You can see in the top figure that our predictions seem to converge towards a particular shape. The remaining discrepancy between our final model and the true function \(f\) is due to our general model bias, and the particular dataset we drew. What happens if you increase the number of basis functions? Can you explain why we do not approach the target function?

You can see that our validation error increases at some point, indicating that overfitting might occur. Again, note how the training error cannot feel that, and just decreases monotonically. SGD with minibatches already has a slight regularizing effect. Other remedies include the L2-regularization technique discussed discusses previously, early stopping, or collecting more data. Try to see how the RMSE for the training and validation set will behave for larger datasets by adapting the training dataset size N_train.

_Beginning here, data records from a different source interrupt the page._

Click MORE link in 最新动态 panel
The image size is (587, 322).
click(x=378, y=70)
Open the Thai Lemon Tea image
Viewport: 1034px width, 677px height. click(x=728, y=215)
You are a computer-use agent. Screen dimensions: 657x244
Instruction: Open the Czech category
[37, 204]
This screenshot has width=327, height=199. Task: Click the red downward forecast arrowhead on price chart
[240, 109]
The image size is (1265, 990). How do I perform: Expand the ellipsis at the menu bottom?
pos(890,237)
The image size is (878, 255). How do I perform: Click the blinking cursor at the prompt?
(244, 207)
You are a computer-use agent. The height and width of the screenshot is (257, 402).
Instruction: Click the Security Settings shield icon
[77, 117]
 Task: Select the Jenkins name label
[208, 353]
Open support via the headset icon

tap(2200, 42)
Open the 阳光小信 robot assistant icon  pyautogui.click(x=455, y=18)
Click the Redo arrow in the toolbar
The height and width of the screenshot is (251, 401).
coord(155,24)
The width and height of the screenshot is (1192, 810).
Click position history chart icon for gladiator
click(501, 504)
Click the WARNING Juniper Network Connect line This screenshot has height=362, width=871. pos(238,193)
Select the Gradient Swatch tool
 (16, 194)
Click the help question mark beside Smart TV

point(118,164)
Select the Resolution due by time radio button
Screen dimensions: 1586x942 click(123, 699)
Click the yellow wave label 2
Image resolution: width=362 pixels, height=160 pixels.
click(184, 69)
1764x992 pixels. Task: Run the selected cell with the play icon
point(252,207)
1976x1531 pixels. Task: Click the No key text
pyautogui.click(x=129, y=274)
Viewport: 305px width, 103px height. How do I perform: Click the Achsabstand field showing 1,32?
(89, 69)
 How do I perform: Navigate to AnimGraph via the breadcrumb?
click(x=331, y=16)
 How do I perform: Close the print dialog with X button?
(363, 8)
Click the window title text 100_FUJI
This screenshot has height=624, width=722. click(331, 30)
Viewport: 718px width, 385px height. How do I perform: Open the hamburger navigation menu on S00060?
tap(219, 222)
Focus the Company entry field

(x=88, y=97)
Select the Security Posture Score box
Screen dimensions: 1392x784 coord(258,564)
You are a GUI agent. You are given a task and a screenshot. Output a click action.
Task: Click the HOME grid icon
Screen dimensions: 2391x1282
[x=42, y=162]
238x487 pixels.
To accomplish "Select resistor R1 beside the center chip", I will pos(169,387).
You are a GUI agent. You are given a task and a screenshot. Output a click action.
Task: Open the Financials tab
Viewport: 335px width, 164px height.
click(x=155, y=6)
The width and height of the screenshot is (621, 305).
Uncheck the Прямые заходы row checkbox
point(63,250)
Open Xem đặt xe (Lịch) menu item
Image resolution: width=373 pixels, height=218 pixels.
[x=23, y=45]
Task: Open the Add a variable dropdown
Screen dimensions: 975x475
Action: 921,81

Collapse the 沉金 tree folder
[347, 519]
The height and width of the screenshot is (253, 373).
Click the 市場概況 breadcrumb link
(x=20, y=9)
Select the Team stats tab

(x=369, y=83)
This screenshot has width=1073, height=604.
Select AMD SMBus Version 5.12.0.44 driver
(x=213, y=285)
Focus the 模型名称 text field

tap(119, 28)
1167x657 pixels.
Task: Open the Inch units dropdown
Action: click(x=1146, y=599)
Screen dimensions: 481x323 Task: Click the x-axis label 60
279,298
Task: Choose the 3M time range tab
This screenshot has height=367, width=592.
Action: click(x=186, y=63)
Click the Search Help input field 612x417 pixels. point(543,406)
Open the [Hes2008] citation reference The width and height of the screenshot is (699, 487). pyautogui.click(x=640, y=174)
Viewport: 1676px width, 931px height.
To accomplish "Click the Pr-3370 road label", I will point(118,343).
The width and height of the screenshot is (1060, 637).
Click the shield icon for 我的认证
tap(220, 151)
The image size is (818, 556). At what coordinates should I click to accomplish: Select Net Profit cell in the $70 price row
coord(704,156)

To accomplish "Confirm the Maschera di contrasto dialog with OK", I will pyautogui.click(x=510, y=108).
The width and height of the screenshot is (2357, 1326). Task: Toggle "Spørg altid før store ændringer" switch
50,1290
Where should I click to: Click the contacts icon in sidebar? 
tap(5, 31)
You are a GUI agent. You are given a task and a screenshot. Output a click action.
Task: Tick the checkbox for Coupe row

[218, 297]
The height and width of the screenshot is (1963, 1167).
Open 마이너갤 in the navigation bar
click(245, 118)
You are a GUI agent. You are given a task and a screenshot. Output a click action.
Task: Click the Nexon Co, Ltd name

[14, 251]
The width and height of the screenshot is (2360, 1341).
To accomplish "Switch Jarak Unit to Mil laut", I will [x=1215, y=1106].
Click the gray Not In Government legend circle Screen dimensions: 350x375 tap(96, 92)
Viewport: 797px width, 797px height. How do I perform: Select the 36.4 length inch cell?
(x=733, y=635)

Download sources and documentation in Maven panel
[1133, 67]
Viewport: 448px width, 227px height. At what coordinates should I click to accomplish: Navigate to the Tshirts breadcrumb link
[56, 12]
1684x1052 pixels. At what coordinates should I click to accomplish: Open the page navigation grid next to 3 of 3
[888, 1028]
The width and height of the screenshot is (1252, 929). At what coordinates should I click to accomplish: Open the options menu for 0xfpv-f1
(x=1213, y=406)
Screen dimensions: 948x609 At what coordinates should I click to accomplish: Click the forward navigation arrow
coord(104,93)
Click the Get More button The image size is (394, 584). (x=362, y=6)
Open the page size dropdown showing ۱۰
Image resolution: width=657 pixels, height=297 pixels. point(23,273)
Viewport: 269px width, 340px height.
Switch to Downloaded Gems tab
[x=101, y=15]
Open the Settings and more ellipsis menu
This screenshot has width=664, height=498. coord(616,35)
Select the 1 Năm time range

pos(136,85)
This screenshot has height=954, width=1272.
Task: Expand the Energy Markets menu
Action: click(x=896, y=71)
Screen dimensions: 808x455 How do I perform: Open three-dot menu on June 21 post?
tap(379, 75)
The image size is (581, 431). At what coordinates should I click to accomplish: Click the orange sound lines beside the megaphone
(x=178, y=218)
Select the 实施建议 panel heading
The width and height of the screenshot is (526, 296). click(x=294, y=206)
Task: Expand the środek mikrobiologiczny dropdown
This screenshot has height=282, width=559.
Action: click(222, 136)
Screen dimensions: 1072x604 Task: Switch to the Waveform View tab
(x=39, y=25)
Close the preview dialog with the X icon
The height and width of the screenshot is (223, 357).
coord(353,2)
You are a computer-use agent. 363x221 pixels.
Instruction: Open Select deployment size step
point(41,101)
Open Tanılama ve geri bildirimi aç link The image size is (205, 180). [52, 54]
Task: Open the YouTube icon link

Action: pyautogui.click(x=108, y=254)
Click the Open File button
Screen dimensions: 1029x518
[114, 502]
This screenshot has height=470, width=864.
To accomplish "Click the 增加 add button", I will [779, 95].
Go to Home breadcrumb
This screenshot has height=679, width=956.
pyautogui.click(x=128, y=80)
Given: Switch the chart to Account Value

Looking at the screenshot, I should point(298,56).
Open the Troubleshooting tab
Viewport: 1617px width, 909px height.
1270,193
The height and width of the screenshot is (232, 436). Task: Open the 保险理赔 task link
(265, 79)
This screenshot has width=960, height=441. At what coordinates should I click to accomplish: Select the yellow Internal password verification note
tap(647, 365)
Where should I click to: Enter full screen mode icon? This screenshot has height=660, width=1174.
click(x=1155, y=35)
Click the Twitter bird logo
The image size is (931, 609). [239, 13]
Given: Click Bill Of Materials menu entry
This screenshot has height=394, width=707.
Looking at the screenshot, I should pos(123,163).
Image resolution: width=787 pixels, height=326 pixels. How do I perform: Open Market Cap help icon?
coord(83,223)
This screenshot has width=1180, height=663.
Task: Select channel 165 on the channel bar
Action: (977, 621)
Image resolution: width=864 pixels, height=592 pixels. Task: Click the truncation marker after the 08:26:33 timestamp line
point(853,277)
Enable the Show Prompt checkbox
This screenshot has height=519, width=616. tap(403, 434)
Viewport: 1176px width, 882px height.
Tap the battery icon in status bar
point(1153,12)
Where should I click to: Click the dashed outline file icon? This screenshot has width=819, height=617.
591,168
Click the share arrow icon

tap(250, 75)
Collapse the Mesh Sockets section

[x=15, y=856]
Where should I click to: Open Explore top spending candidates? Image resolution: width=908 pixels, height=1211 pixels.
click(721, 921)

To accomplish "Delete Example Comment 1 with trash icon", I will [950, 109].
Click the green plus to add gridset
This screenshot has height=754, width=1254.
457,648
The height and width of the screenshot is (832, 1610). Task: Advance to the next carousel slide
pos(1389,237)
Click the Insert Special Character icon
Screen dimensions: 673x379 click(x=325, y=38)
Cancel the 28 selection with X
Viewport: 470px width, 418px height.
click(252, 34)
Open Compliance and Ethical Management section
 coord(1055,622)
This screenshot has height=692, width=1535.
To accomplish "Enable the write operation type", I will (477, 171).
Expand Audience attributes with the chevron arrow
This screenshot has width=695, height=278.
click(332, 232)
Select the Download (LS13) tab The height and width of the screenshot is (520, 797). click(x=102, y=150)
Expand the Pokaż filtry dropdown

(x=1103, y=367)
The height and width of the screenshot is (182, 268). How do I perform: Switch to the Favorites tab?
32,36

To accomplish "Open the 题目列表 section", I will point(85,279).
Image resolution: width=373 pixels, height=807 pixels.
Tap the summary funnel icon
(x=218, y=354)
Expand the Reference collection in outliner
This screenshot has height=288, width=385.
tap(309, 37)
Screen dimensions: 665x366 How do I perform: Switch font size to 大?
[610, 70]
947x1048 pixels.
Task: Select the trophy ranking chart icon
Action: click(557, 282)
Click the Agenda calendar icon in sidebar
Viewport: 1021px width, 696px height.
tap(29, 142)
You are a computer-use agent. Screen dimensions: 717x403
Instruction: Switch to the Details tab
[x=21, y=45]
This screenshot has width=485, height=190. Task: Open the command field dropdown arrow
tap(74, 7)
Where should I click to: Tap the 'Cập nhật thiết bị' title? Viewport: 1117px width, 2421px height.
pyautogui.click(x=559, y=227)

Finally, it should be noted that the step size of the SGD must be chosen carefully. Try out for yourself what happens when you choose very small or large stepsizes by adapting the learning rate eta. Even though this optimization problem is well-defined and has a global minimum, SGD is not guaranteed to converge to it. Luckily, the most popular variants such as AdaGrad, RMSProp, and Adam feature some form of adaptive stepsize control, improving convergence rate and robustness. One usually starts with a larger stepsize to approach the minimum quickly. After that, the stepsize is reduced continuously to reliably uncover the exact location of the extremum.